● Objectives:
[A] Answer these questions using the passage on conflicts among Christians:
(i) To whom did Martin Luther send his Ninety-five Theses, and on what date?
(ii) What happened to President Juvenal Habyarimana on April 6, 1994?
(iii) Who blessed both Putin and the troops as they prepared to invade Ukraine?
[B] Carry the passage on conflicts among Christians forward from its final sentence.

● Source document:
— BEGIN —
The Christian Church has a disgraceful legacy of Christians fighting Christians. In the aftermath of the Council of Chalcedon in 451, Christians fought among themselves for two hundred years over the nature of Jesus. Was he fully divine or a combination of fully human/fully divine? Tens of thousands were killed in these wars over belief.

There were three crusades—1074, 1147 and 1201—in which Western Christians fought Muslims and their Eastern Christian brothers. Popes promised their soldiers salvation in heaven for their participation in these wars to defend a particular brand of the faith. Such a promise has a creepy, modern ring.

Martin Luther stirred up things when he sent his Ninety-five Theses to the Archbishop of Mainz on October 17, 1517. By 1525 large areas of Europe were in flames over issues of belief. The wars ended in 1648 with the Peace of Westphalia which allowed each Prince to determine the religion of his state. As a result of these wars, historians have estimated between 25% and 50% of the populations in Germany and France lost their lives fighting over church doctrine.

Moving to the modern period, events spiraled out of control in Rwanda on April 6, 1994 when President Juvenal Habyarimana’s airplane was shot down. Hutus, the dominant ethnic group, went on a rampage against Tutsis, the second largest ethnic group. Both groups were Christian. It was a common occurrence for Hutus to attend church in the morning before heading out to commit their atrocities. There are reports of Tutsis seeking sanctuary in a church where they were attacked with vengeance.

A similar genocide involving Christian groups occurred within the former Yugoslavia. The breakup of Yugoslavia in 1991 led to the establishment of several independent republics and to fighting among them. The most brutal of these conflicts was the Bosnian War between Republika Srpska and the Republic of Bosnia and Herzegovina. The Republika Srpska is Serbian whose citizens are predominately Greek Orthodox Christians. The Republic of Bosnia and Herzegovina is largely Croatian whose citizens are Roman Catholic. There is a long history of Serbian and Croatians fighting each other.

A few days prior to Russia’s invasion of Ukraine, Russian President Vladimir Putin gave a dark speech in which he claimed Ukraine was an indispensable part of Russian history, culture, and spiritual space. Two days later Patriarch Krill, the head of the Russian Orthodox Church, blessed both Putin and the troops as they prepared to invade. He praised Putin’s leadership as a miracle of God, and framed the invasion as a larger metaphysical struggle against immoral western values. (1)
— END —
● Entries drawn from a collection:
— BEGIN —
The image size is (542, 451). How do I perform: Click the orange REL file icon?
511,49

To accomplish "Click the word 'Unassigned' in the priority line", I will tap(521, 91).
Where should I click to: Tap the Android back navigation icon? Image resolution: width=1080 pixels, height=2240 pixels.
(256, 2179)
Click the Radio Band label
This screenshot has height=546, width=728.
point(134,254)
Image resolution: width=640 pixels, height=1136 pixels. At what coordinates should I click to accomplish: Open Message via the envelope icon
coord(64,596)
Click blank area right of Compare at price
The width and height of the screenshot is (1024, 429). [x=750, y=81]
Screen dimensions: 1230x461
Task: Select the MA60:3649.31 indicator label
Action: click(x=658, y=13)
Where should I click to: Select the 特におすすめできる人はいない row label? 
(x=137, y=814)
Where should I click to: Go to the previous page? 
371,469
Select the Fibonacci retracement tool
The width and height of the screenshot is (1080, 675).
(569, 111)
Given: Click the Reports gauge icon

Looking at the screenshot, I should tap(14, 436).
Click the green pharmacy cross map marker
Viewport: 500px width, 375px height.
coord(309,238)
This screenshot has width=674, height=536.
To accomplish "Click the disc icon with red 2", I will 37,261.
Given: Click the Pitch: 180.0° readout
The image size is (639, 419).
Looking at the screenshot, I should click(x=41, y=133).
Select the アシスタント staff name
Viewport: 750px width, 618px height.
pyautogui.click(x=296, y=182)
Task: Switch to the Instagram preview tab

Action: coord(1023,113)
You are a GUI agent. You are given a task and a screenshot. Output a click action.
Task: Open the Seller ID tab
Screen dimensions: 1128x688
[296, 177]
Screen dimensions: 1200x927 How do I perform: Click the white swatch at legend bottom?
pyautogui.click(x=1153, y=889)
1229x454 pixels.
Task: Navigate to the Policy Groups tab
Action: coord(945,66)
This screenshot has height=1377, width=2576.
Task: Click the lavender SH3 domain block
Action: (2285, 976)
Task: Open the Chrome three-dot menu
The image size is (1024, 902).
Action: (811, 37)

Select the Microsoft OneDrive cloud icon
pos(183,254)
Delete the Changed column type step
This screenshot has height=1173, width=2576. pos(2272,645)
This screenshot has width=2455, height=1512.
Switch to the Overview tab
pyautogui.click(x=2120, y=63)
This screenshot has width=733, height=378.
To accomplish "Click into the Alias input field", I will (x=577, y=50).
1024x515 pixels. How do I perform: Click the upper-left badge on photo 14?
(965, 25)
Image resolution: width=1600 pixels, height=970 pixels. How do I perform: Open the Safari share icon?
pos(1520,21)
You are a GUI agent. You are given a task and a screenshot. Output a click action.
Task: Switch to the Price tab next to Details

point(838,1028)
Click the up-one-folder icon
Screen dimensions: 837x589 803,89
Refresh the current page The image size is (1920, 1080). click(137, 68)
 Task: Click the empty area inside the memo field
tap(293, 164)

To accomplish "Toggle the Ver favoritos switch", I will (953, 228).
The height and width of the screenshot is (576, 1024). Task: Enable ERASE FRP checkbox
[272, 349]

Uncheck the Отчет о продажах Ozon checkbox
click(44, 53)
— END —
● Results for the exercise:
[A]
(i) He sent them to the Archbishop of Mainz on October 17, 1517.
(ii) His airplane was shot down.
(iii) Patriarch Krill, the head of the Russian Orthodox Church.

[B]
This sad history tells me there are many Christians both now and in the past whose religion has been an ideology, a system of beliefs, that doesn’t in any way touch their hearts. These Christians have believed in a God they have never known in a deep, experiential sense. To know such a God, to be a person whose heart is overflowing with love, would have made it impossible for that person to support or participate in wars of violence over issues of Christian belief.

What does it mean to know God? God is met in an encounter of deep love. You sense from this experience that you are at one with the universe, that life is good and beautiful, that love is built into the structure of the universe. This encounter is an experience that can’t be defined or explained. God is not some concept that can be believed. The encounter is often deep enough to rearrange one’s personality. The Apostle Paul underwent such a transformation when he met God on the Damascus Road.

This encounter takes place in the soul, the place where humans and God meet. The soul generates thoughts that float through our awareness reflecting God’s goodness and love. The problem is the human ego generates thoughts of a different sort that reflect a person’s self-centered concerns, thoughts that are organized around survival. These ego-derived thoughts compete with the thoughts of God from the soul and initially drown out the thoughts of God.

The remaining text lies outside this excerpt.